O'Shea moves for judgment in the amount of $178,351 in commissions based on the $2.725 million booking amount of the G & W agreement. Defendants respond that, pursuant to the Plan, no commissions were owed to O'Shea under Merriweather's interpretation of the value of the G & W agreement. (Defs.' Reply Mem. at 5.) Under New York law, a court may only grant summary judgment in a contract dispute where the language of the contract is wholly unambiguous. See Nowak v. Ironworkers Local 6 Pension Fund, 81 F.3d 1182, 1192 (2d Cir.1996); Mellon Bank, N.A. v. United Bank Corp., 31 F.3d 113, 115 (2d Cir.1994). The question of whether a contract is clear or ambiguous is to be decided by the court as a matter of law. See Alexander & Alexander Servs., Inc. v. These Certain Underwriters at Lloyd's, 136 F.3d 82, 86 (2d Cir.1998); Mellon Bank, 31 F.3d at 115; Consarc Corp. v. Marine Midland Bank, N.A., 996 F.2d 568, 573 (2d Cir.1993); Norfolk Southern Ry. Co. v. Flexi-Van Leasing, Inc., No. 99 Civ. 0055(WHP), 2000 WL 1855112, at *5 (S.D.N.Y. Dec 18, 2000).
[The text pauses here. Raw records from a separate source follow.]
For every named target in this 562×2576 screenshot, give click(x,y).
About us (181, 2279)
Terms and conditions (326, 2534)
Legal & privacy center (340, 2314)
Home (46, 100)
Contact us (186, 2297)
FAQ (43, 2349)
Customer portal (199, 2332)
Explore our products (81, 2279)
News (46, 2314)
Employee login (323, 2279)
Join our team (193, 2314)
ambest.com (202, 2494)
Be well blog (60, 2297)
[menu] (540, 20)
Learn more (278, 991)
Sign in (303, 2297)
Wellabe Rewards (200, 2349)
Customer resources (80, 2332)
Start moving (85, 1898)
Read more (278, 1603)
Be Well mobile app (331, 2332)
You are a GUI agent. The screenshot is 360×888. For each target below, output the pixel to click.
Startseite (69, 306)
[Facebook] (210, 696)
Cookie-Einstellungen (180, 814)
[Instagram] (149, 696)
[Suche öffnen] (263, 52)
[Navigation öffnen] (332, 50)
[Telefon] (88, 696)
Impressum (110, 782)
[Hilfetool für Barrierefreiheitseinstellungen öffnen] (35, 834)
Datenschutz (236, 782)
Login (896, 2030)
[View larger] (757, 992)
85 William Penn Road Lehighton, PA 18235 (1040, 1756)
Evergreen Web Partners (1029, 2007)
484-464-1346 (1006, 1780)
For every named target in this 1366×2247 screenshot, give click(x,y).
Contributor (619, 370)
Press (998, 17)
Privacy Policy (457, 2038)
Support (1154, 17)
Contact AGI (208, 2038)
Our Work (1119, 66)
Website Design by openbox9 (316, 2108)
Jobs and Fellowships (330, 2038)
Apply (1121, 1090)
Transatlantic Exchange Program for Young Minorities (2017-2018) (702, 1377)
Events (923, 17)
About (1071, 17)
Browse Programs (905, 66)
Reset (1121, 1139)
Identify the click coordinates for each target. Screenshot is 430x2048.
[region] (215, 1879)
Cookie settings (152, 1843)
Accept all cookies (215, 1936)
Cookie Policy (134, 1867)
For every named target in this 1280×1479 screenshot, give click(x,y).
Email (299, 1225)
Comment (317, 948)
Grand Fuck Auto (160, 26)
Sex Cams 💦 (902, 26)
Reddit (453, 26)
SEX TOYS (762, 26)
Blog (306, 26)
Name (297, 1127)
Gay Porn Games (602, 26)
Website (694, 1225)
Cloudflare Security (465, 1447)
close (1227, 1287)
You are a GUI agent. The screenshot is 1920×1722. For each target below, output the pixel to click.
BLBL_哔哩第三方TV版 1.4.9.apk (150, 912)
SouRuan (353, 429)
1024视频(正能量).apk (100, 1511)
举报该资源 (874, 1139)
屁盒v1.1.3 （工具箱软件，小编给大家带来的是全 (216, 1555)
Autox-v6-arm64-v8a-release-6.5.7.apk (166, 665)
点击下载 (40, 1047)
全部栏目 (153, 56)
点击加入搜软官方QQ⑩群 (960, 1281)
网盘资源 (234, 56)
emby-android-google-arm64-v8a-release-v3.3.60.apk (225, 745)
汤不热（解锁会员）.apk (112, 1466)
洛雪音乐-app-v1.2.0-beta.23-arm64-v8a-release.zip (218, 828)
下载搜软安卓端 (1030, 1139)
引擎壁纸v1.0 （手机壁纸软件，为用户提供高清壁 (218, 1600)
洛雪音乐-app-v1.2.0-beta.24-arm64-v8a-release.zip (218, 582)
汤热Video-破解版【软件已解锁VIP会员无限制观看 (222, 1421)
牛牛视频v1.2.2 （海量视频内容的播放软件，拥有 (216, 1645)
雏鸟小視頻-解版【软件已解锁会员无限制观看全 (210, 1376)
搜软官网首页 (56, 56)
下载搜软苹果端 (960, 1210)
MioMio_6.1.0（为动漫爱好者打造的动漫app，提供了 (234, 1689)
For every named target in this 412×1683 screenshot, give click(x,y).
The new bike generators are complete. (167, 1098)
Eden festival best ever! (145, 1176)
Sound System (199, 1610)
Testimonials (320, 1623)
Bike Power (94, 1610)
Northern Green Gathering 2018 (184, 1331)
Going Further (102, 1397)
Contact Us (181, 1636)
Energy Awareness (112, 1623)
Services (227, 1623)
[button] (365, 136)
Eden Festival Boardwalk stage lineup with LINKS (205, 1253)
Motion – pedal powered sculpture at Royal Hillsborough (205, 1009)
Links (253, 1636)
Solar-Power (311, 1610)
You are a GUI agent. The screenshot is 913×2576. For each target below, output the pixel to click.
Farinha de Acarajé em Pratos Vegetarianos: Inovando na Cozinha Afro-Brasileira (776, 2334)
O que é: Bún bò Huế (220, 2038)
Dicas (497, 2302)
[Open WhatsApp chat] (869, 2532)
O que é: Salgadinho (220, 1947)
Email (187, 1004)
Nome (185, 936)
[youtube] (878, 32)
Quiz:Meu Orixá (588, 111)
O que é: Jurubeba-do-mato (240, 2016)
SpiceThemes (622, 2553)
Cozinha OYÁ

O'Shea maintains that his commissions from the G & W agreement should be based solely on the $2.7 million reported in Bidcom's Monthly Bookings and Revenue Detail issued on February 14, 2001. However, as set forth above, the Plan also provided that Bidcom had "the right to review all transactions at any time and to adjust a Plan's Participant's ... Variable Incentive Compensation payments as permitted under these Terms and Conditions." (Pl.'s 56.1 Stmt. Ex. B: Plan at 10.) In addition, Bidcom reserved the right "to deduct from bookings attainment any customer booking that does not commence within 6 months of booking date." (Defs.' 56.1 Stmt. Ex. 2: Plan at 2.) Thus, the Bidcom 2000 Plan unambiguously contemplated that a reported bookings attainment figure could require later adjustment and specified that such adjustment could be made "at any time." Moreover, the Plan's provision granting Bidcom's vice-president of sales "final interpretation as it may apply to any one individual person, matter or circumstance" provided Bidcom with wide discretion in making any such determination. (Pl.'s 56.1 Stmt. Ex. B: Plan at 8.) However, accepting O'Shea's interpretation of the Bidcom 2000 Plan, i.e., that commissions vested as soon as a booking value was first reported, would read out of the Plan those provisions providing Bidcom with the ability to deduct from bookings attainment. Accordingly, O'Shea's motion for summary judgment is denied. Further, O'Shea asserts that the G & W agreement was first booked in February 2001, but it is undisputed that as of November 2001, defendants had invoiced only $36,000 of the G & W agreement's potential $2.7 million in projects. (Merriweather Dep. at 38.) Pursuant to the Plan, defendants could reduce the "bookings attainment" figure by all but the $36,000 because the remainder of the projects had not commenced within six months of the asserted bookings attainment date. Thus, defendants' deduction of the majority of the bookings attainment from the G & W agreement, and their resulting nullification of O'Shea's commissions, did not breach the Bidcom 2000 Plan. Accordingly, defendants' motion for summary judgment on the ground that Bidcom's interpretation was not an abuse of discretion is granted.

Conclusion

For the preceding reasons, plaintiff's motion for summary judgment is denied and defendants' motion for summary judgment is granted. The Clerk is further directed to close this case.